+++ Text passage
The gas sensor device 221 detects the gas within the chamber 220 and produces a detection signal that is responsive to the gas present. For instance, if a chemical resistance-type sensor array is used, the detection signal may be represented as a resistance value (for example, changing from zero to a certain value) or as a change in resistance (for example, from an initial value R0 to a subsequent value). The detection signal may then be used to derive gas-related information related to the external gas. The gas-related information may indicate the presence of one or more specific components in the external gas, the concentration or quantity of the specific component (or whether it reaches a certain value), whether the external gas conforms to a specific composition, or changes in the specific components, composition, or concentration of the external gas.

The environmental sensor devices 222 are used to detect one or more environmental parameters within the chamber 220, which may include temperature, humidity, atmospheric pressure, or any combination thereof. As shown in FIG. 3, depending on the environmental parameters to be detected, the environmental sensor devices 222 may include a temperature sensor 222a, a humidity sensor 222b, and a pressure sensor 222c. The temperature sensor 222a, humidity sensor 222b, and pressure sensor 222c measure the temperature, humidity, and pressure in the chamber 220, respectively.

In the embodiment shown in FIG. 3, the electronic nose 20 is mounted on the robot 10 in a modular manner, and the processing unit 24 may be further connected to a control unit 30 of the robot 10. The control unit 30 may comprise a processor 31, a database 32, and a transmission interface 33 and may be used to control the processing unit 24, receive signals from it, or serve as a communication path between the electronic nose 20 and other external components. In one embodiment, the processor 31 receives and processes the detection signal from the gas sensor device 221 and the environmental sensor devices 222. For example, it may compare the detection signal with data stored in the database 32 and generate an analysis result related to the external gas. In one embodiment, the processor 31 may perform artificial intelligence computations, enabling the robot 10 to conduct generative AI processing on the detection signal and/or the environmental parameters locally. In other embodiments, the control unit 30 may be connected via the transmission interface 33 to an external device 40, such as a server or an external database. The transmission interface 33 may support wired or wireless communication protocols such as WiFi, BLE, Bluetooth, Z-Wave, USB, or Zigbee. It should be understood that in other embodiments, the control unit 30 may be integrated with the electronic nose 20 as a single module and is not limited to the configurations described above.
++++++
Directions |
**A)** Retype, character for character, the part of the electronic nose passage that begins with the words containing "The environmental sensor devices 222 are" and ends with "chamber 220, respectively.".
**B)** Carry the electronic nose passage forward, starting after its final sentence.
+++ Collected material
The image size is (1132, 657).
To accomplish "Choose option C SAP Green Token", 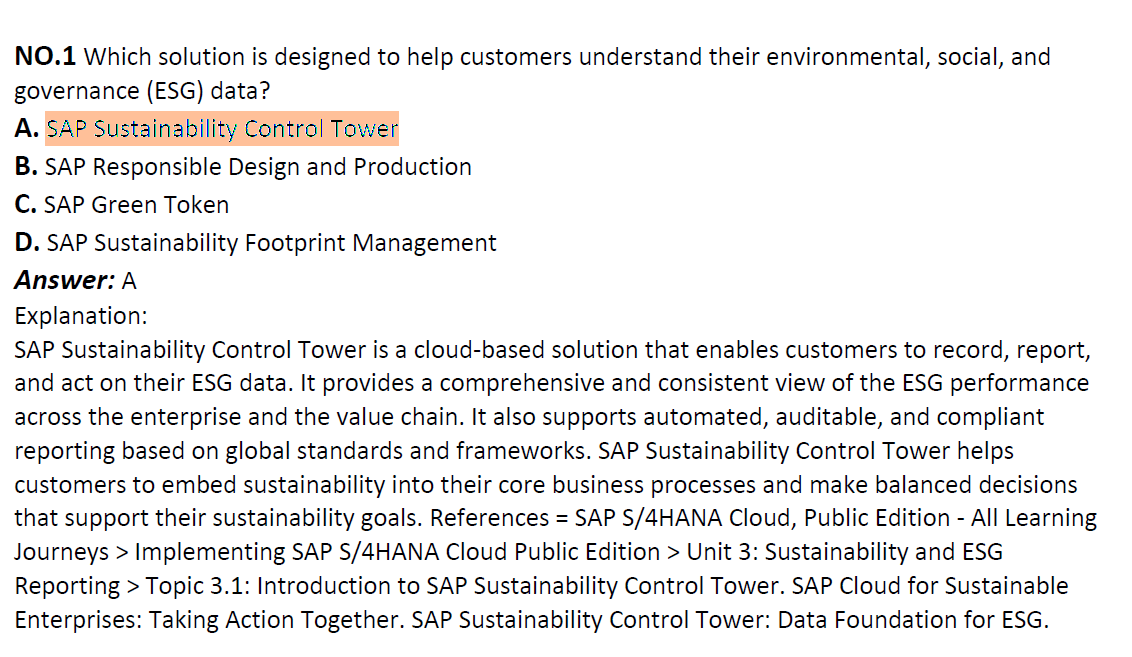I will (136, 205).
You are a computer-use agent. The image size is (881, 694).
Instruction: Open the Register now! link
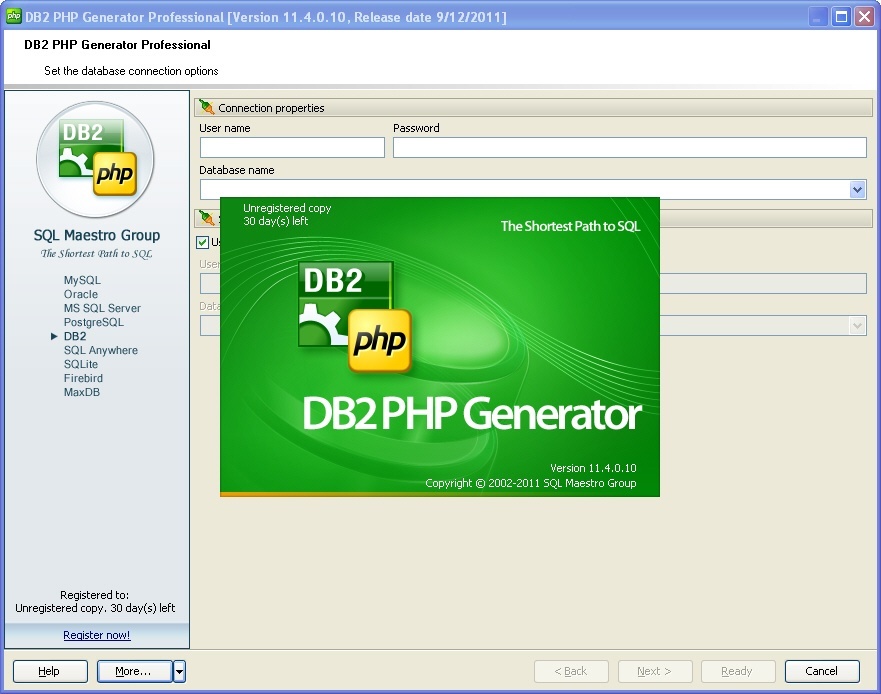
++++++
Per-task outputs |
**A)**
The environmental sensor devices 222 are used to detect one or more environmental parameters within the chamber 220, which may include temperature, humidity, atmospheric pressure, or any combination thereof. As shown in FIG. 3, depending on the environmental parameters to be detected, the environmental sensor devices 222 may include a temperature sensor 222a, a humidity sensor 222b, and a pressure sensor 222c. The temperature sensor 222a, humidity sensor 222b, and pressure sensor 222c measure the temperature, humidity, and pressure in the chamber 220, respectively.

**B)**
In the detection process of the electronic nose 20, one of the primary sources of electrical power consumption is the operation of the evacuation unit 23. If the evacuation unit 23 remains active whenever the electronic nose 20 is operational, continuously drawing external gas into the chamber 220, it results in high electrical power consumption. This shortens the operational duration of the electronic nose 20 and reduces the lifespan of the evacuation unit 23. To address this, the present invention proposes operating the electronic nose 20 in either a monitoring mode or an identification mode. The monitoring mode can be regarded as a phase with lower detection accuracy but reduced electrical power consumption, while the identification mode is a phase with higher detection accuracy and greater electrical power consumption. In one example, the electronic nose 20 operates normally in the monitoring mode by default and remains in this mode continuously until a designated condition is met, at which point the electronic nose 20 switches to the identification mode. In the example, the designated condition may be a change of the external gas requiring further determination or analyzed.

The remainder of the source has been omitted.